[INPUT RECORDS]

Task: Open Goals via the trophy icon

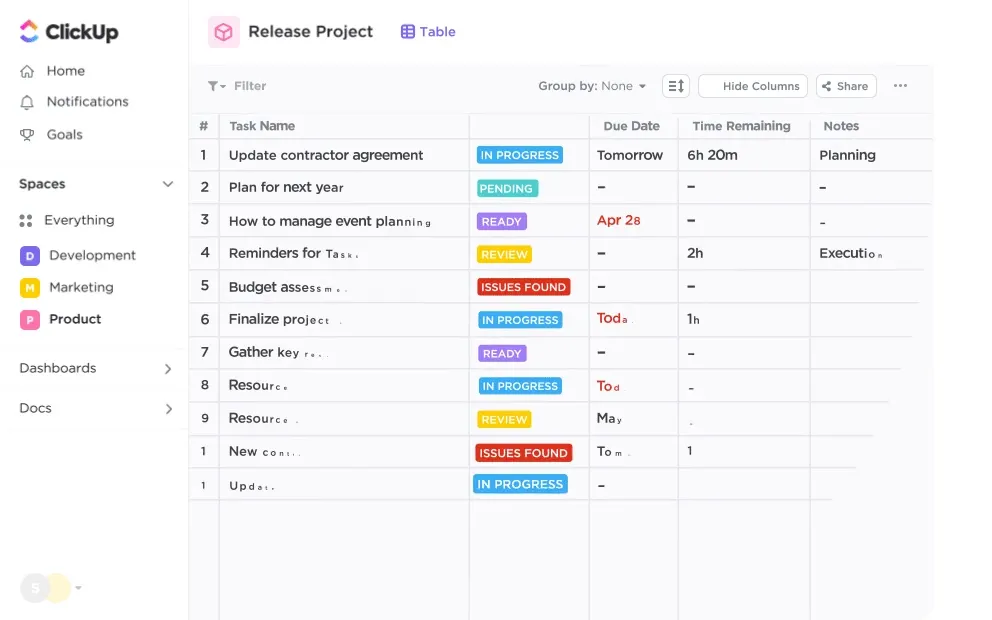Action: [x=27, y=135]
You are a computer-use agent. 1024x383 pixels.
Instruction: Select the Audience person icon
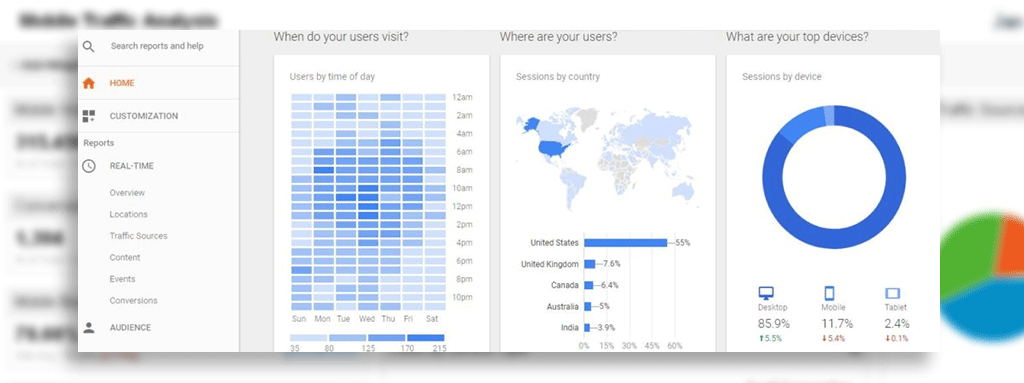pos(89,327)
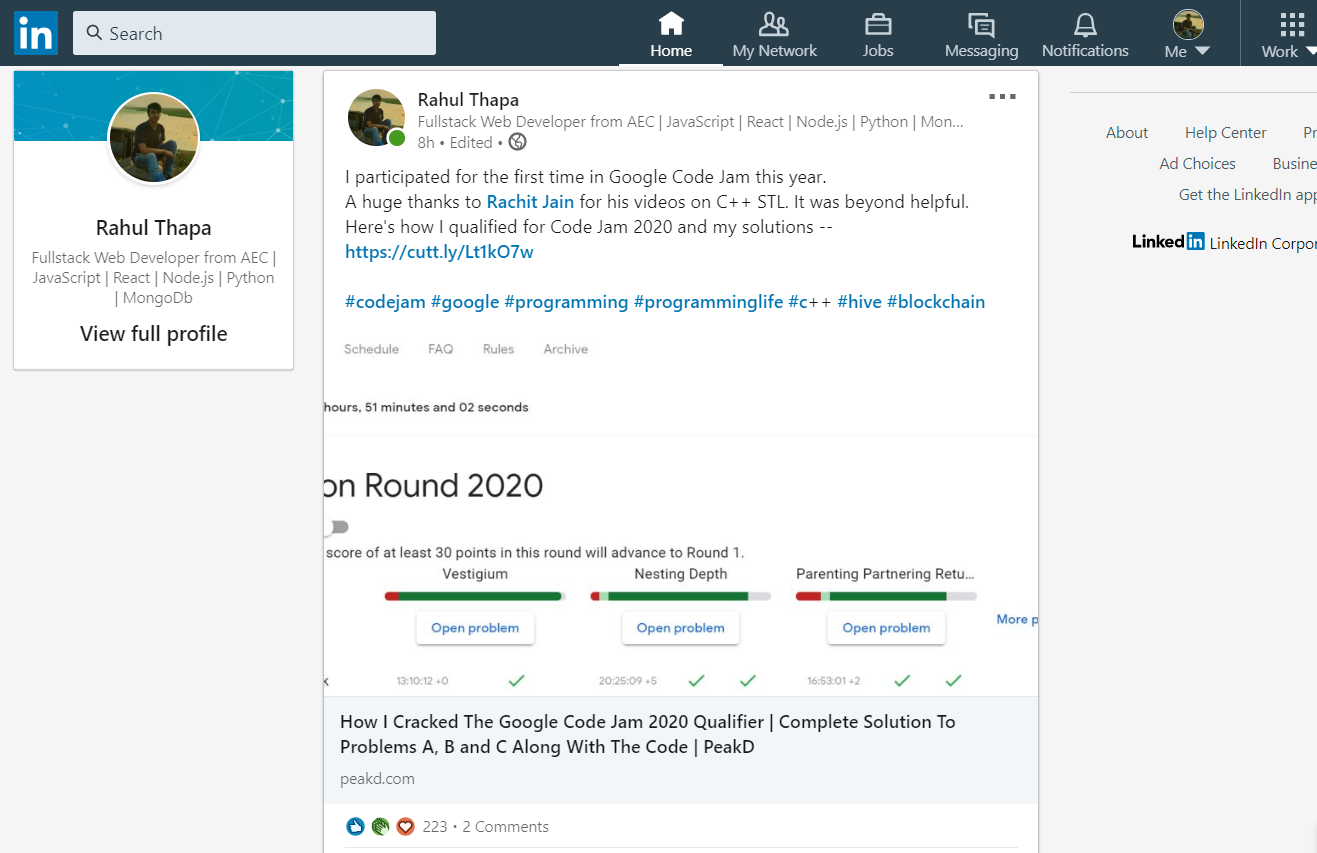Open Help Center footer link
Viewport: 1317px width, 853px height.
coord(1225,132)
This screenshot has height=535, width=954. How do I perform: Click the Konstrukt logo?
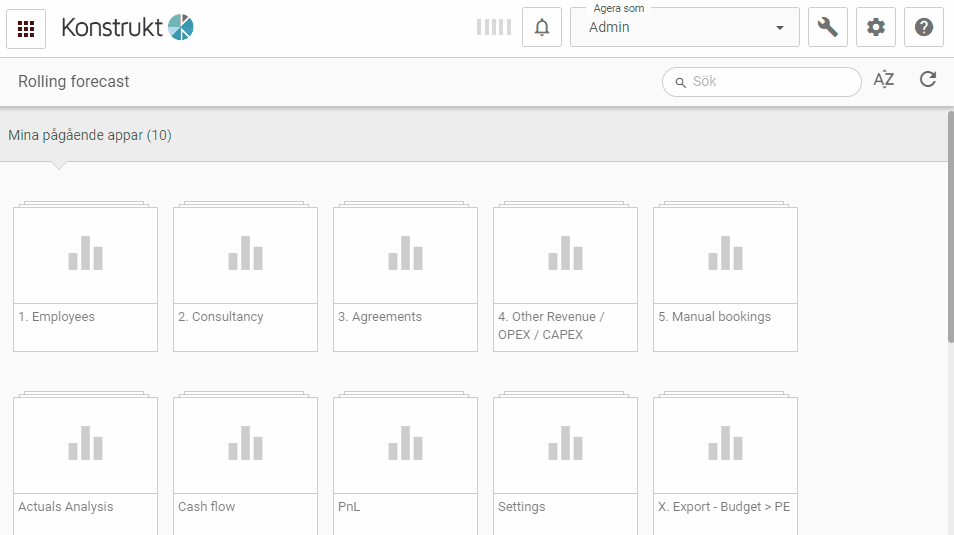pos(127,28)
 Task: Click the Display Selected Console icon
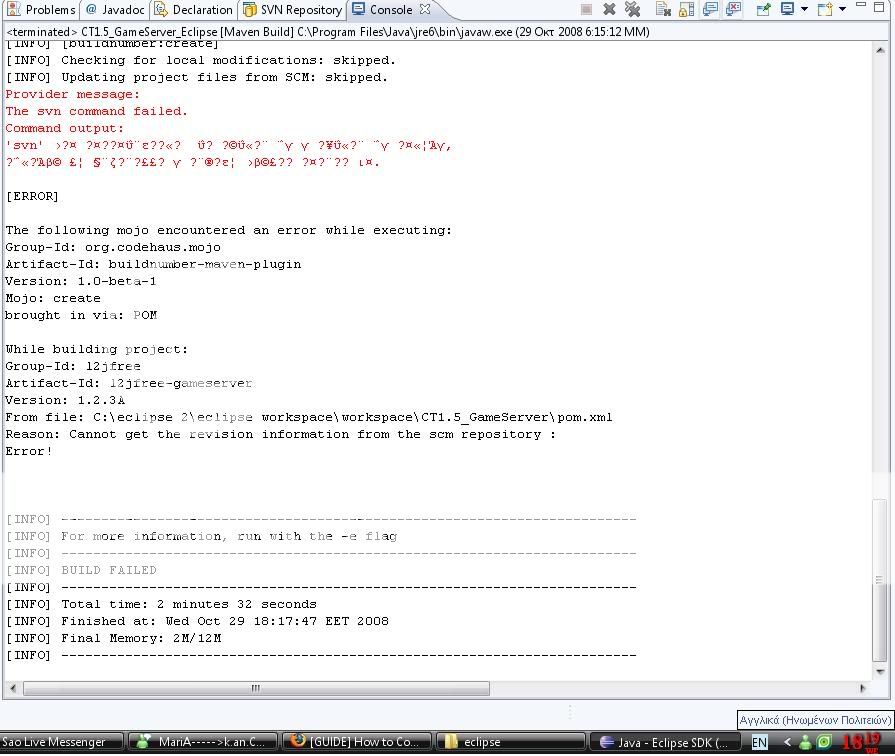tap(787, 10)
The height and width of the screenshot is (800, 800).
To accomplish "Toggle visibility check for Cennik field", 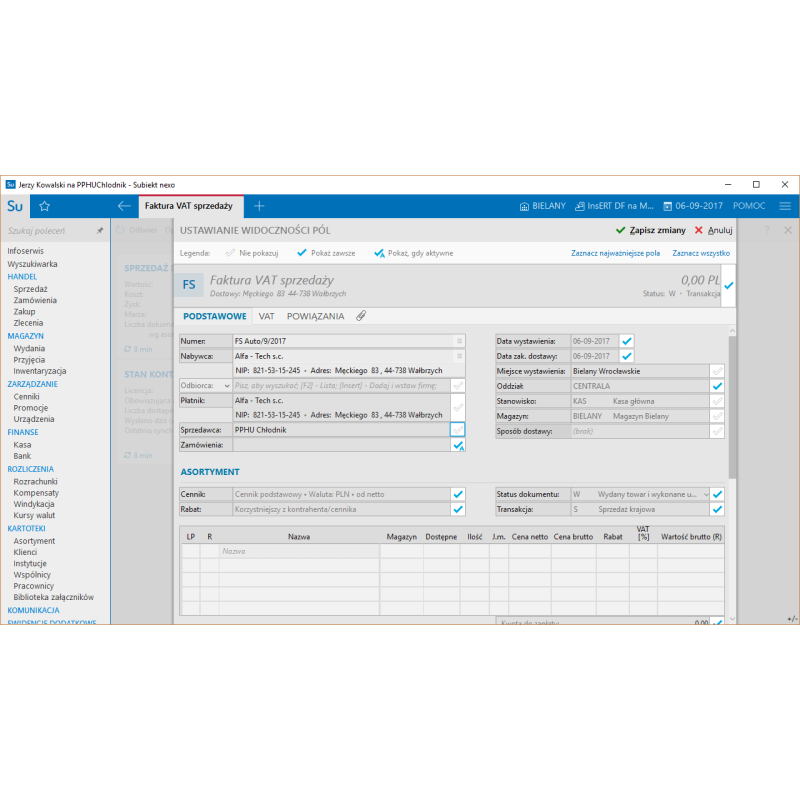I will click(x=458, y=494).
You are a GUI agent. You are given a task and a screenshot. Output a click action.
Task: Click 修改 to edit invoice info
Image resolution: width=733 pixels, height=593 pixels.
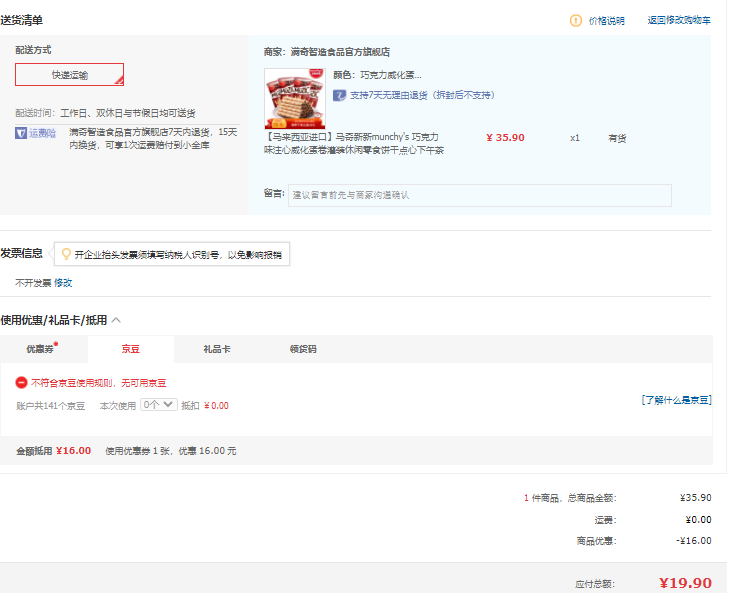point(63,283)
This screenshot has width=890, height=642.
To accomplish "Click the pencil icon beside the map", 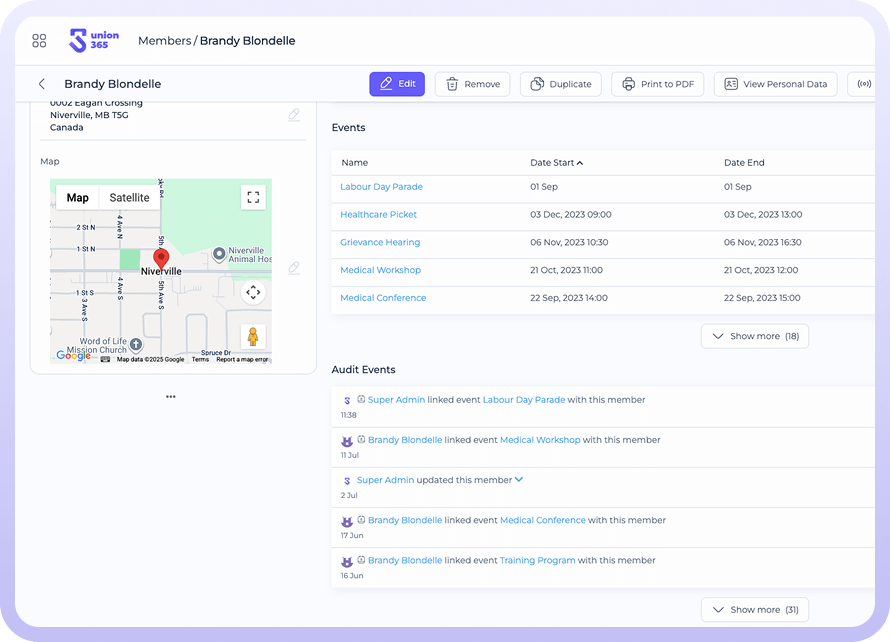I will coord(294,268).
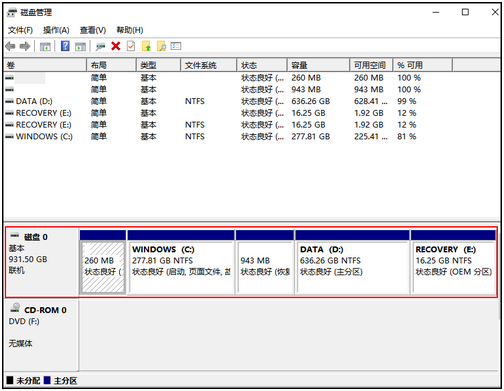Viewport: 504px width, 391px height.
Task: Select the 260 MB hatched partition block
Action: [103, 262]
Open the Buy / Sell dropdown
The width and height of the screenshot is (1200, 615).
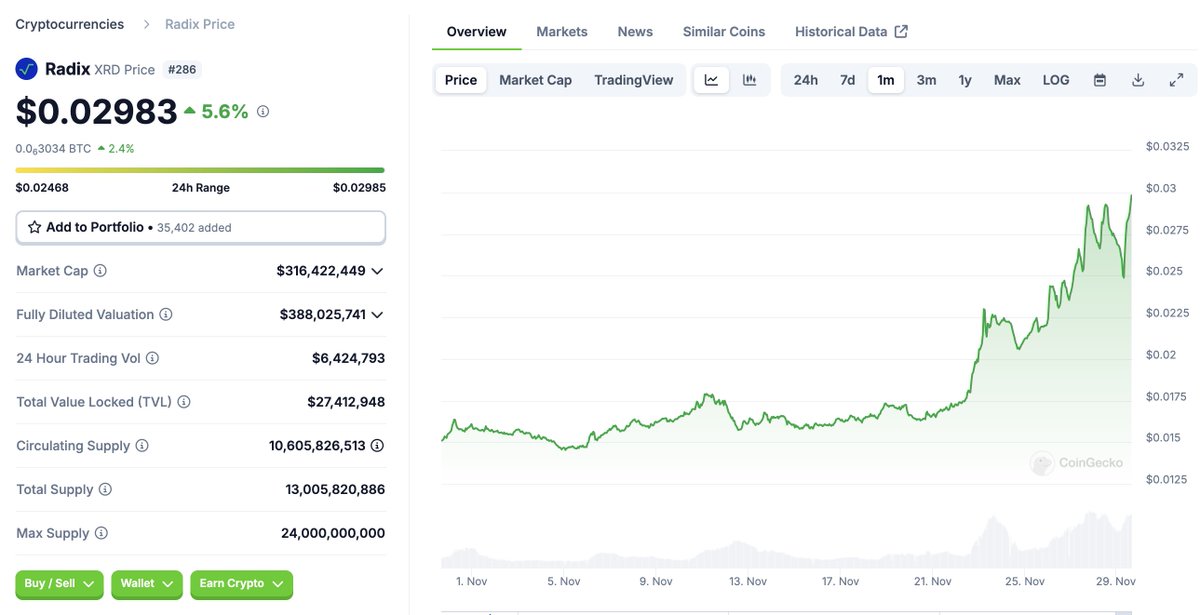[59, 585]
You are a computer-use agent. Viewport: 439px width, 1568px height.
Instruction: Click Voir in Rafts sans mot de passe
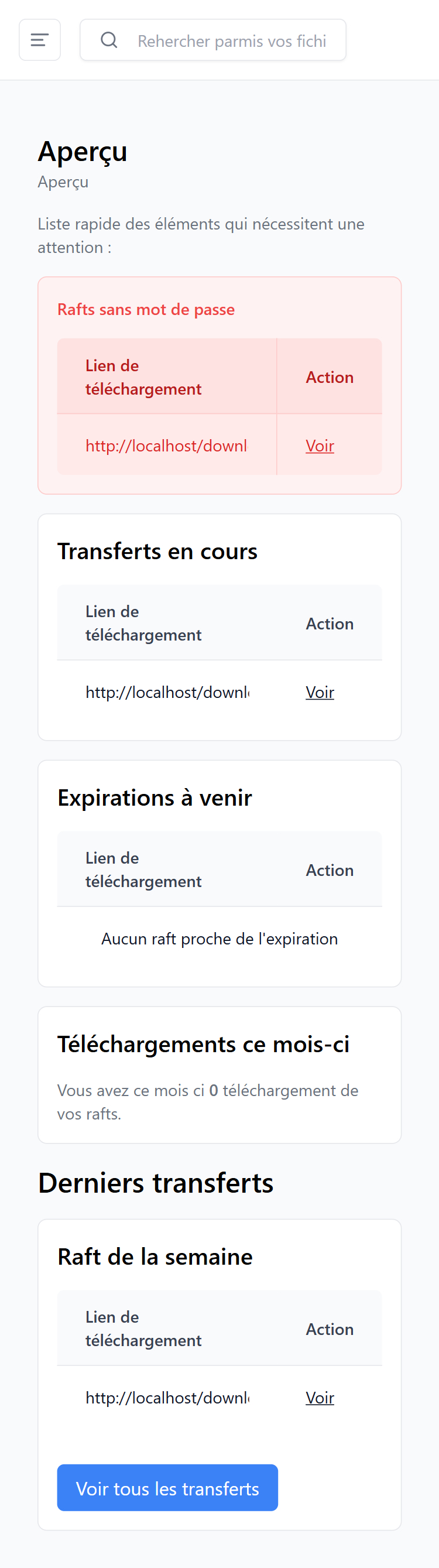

[/INPUT RECORDS]

Tally the lines of the listing that contain "agent" and give the tally alone.

WRITTEN SOLUTION: 3